Monday, February 21, 2011

To be or not to be

Ok well...I'm starting this blog for me! Can you imagine?! Something for me! I want to express my feelings of fear/loss/accomplishment/helplessness/sadness/triumph and whatever emotion that I feel as I struggle thru this existence. I am mostly dedicating it to weight loss and self image and everything that comes with that. You know what I mean...all those emotions that were above mentioned. I have this huge problem...I guess I will admit it right now. I think alot of ladies out there have it too. I go back and forth with the emotions and thoughts of "yes, I'm going to work hard and lose weight. I will be a size 4 just watch and see." and then when I do that for a week or actually more like 5 days I say "Embrace yourself. Eat those cookies and that icecream. We can't all be skinny." Then immediately after I eat whatever it is I feel guilty and immediatley think "ok I am going to work hard and lose weight." You know the routine.
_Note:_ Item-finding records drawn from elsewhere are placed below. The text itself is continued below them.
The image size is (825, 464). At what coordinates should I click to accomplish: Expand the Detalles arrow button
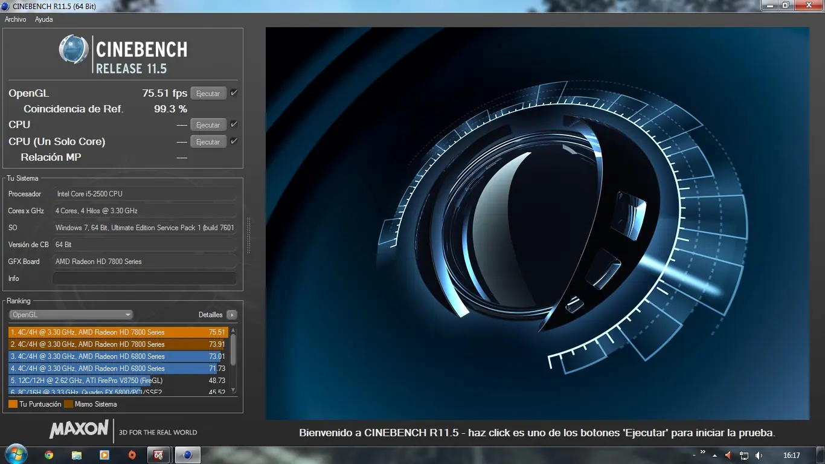point(232,315)
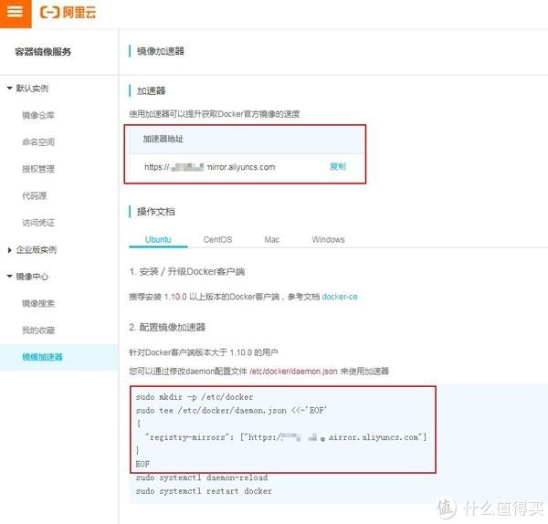548x524 pixels.
Task: Switch to the Windows tab
Action: click(328, 240)
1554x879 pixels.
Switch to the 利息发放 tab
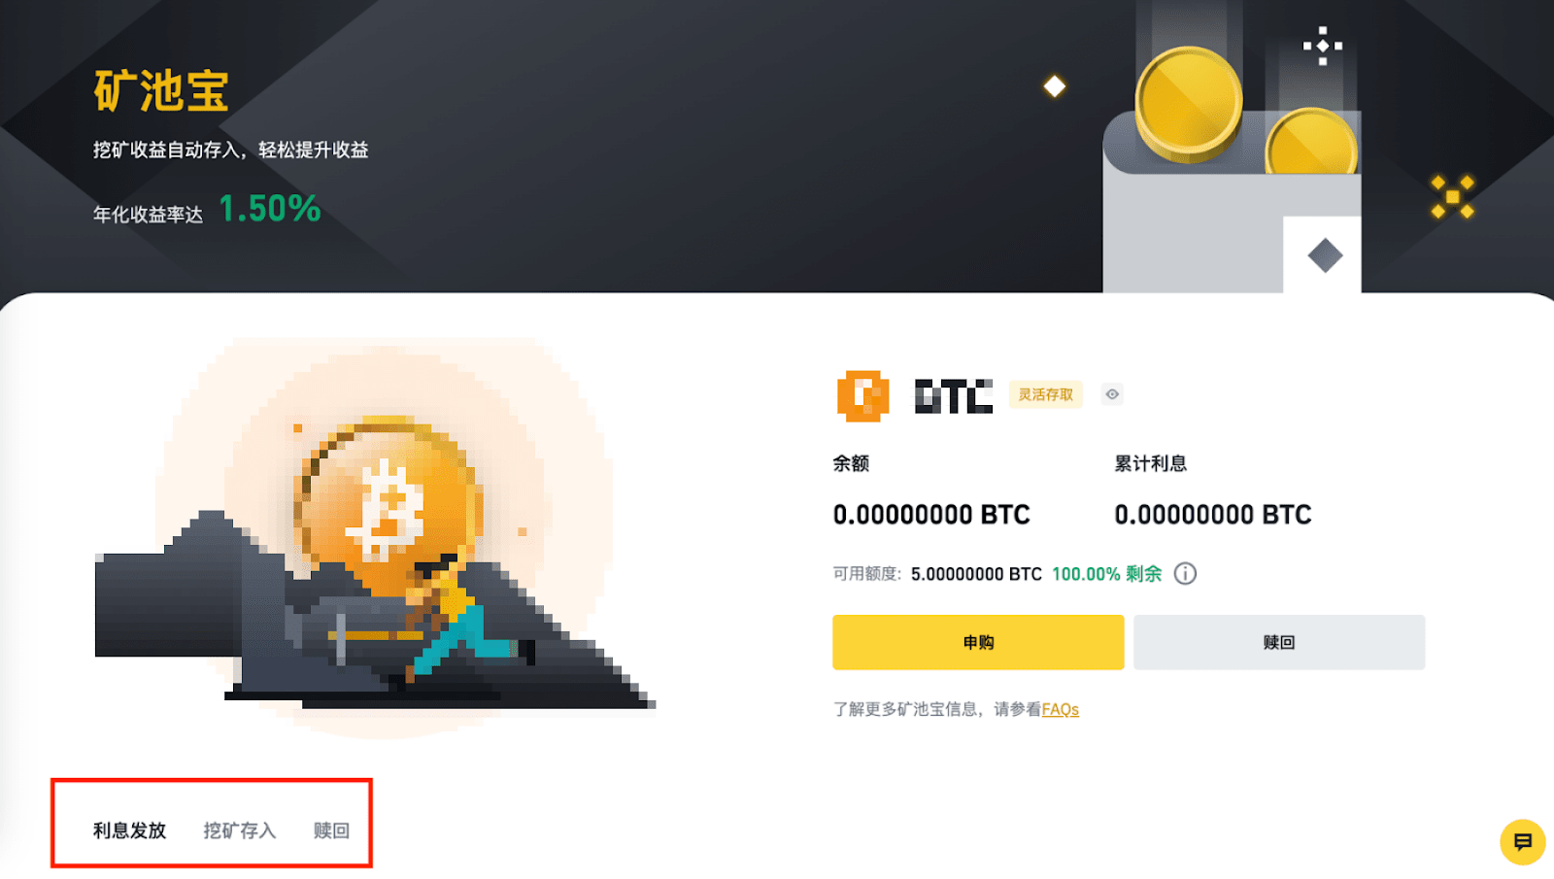(130, 830)
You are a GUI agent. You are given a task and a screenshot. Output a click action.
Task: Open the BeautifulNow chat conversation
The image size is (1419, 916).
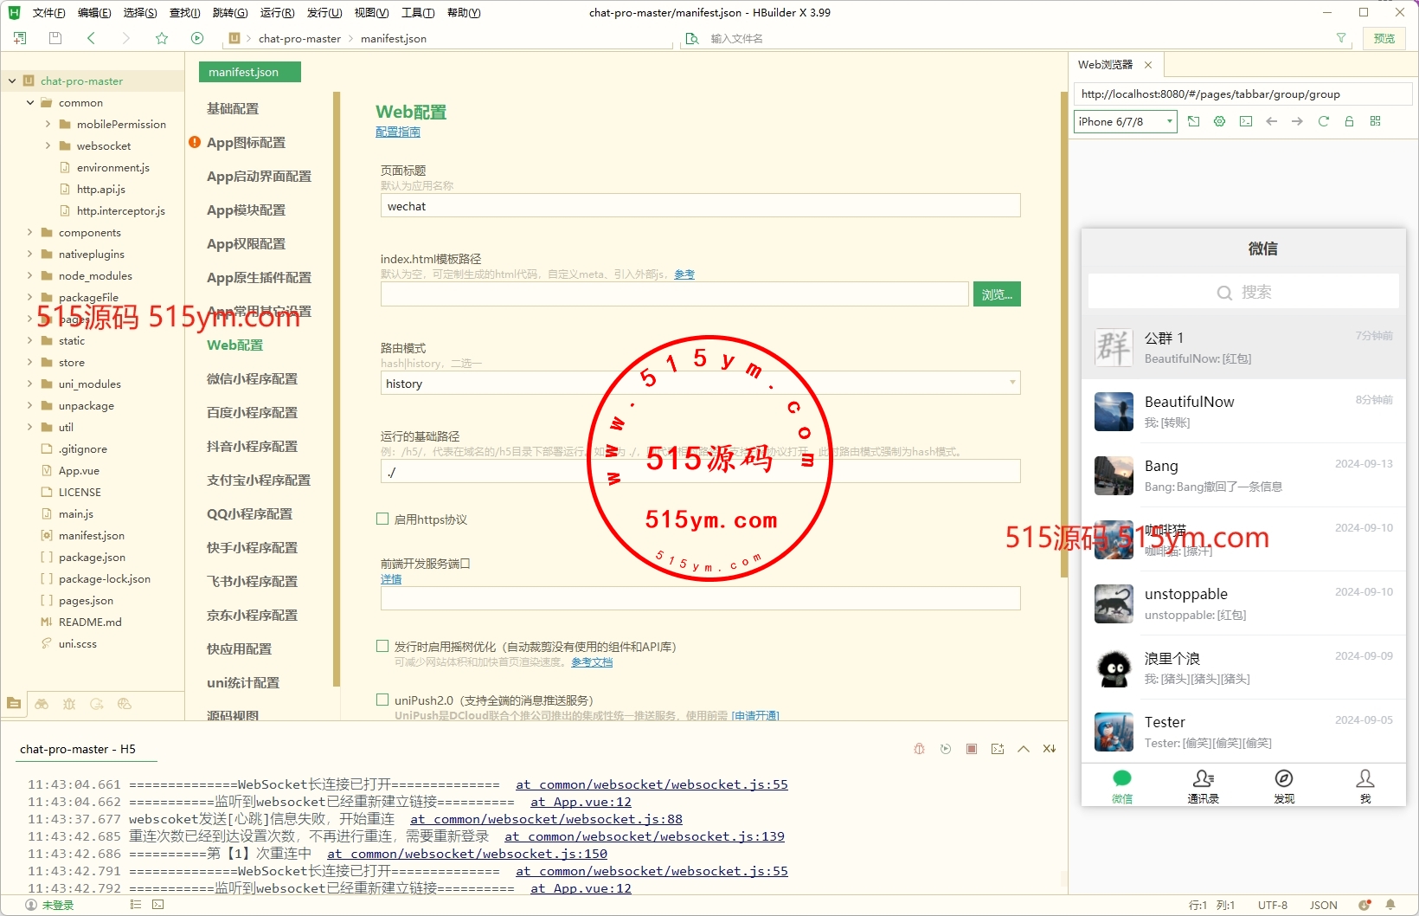[x=1243, y=411]
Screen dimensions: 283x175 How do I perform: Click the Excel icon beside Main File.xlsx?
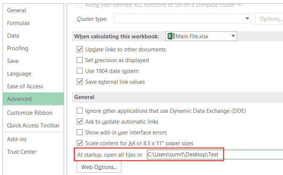click(x=171, y=36)
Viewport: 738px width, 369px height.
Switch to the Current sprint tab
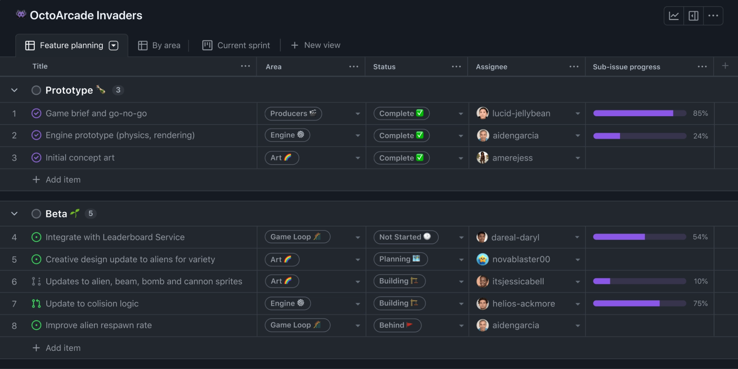coord(236,46)
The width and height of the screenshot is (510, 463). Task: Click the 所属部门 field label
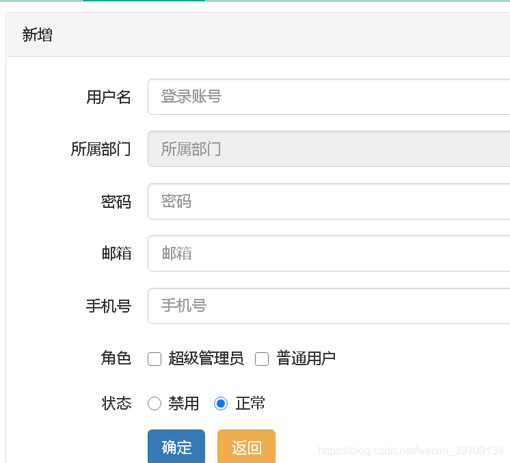(x=100, y=149)
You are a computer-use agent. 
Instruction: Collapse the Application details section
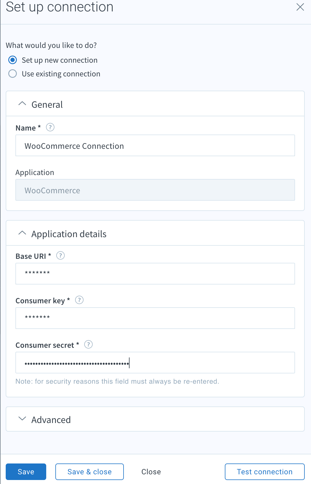pyautogui.click(x=22, y=233)
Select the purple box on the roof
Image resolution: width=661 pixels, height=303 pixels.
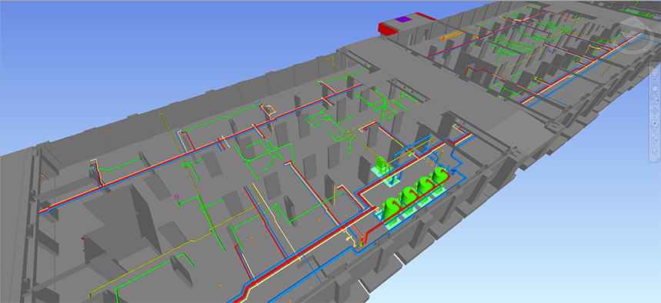tap(404, 19)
I HATE it! I HATE myself for constantly giving in to it! So I go back and forth from losing a few lbs to gaining it right back and then I get even more depressed because I'm starting from the beginning again. I think I will feel good after binging but then I'm even more hopeless and helpless and the cycle goes on and on and on...Well I think I just ended one of my binges and I had a thought today that made me realize something about myself. I like the whole being healthy thing. It feels good to eat good. I feel better about myself even if I'm not loosing the lbs I would like to. So why the binging?...I'm not sure. I think I just get frustrated with how I look and so I binge. No it doees not help. No in the end it does not feel better. Do you think Satan has a plan in this? I think he does. Enough for now. I will try to post something to help me as often as possible. I'm not saying I am going to model skinny or anything. I'm just tired of the mind games and the emotional roller coaster I put myself thru all the time! I'm just ready to be successful. To loose some weight and to be consistant with my diet and excercise. Something I always want to end with is this. Ashley, you are a daughter of God!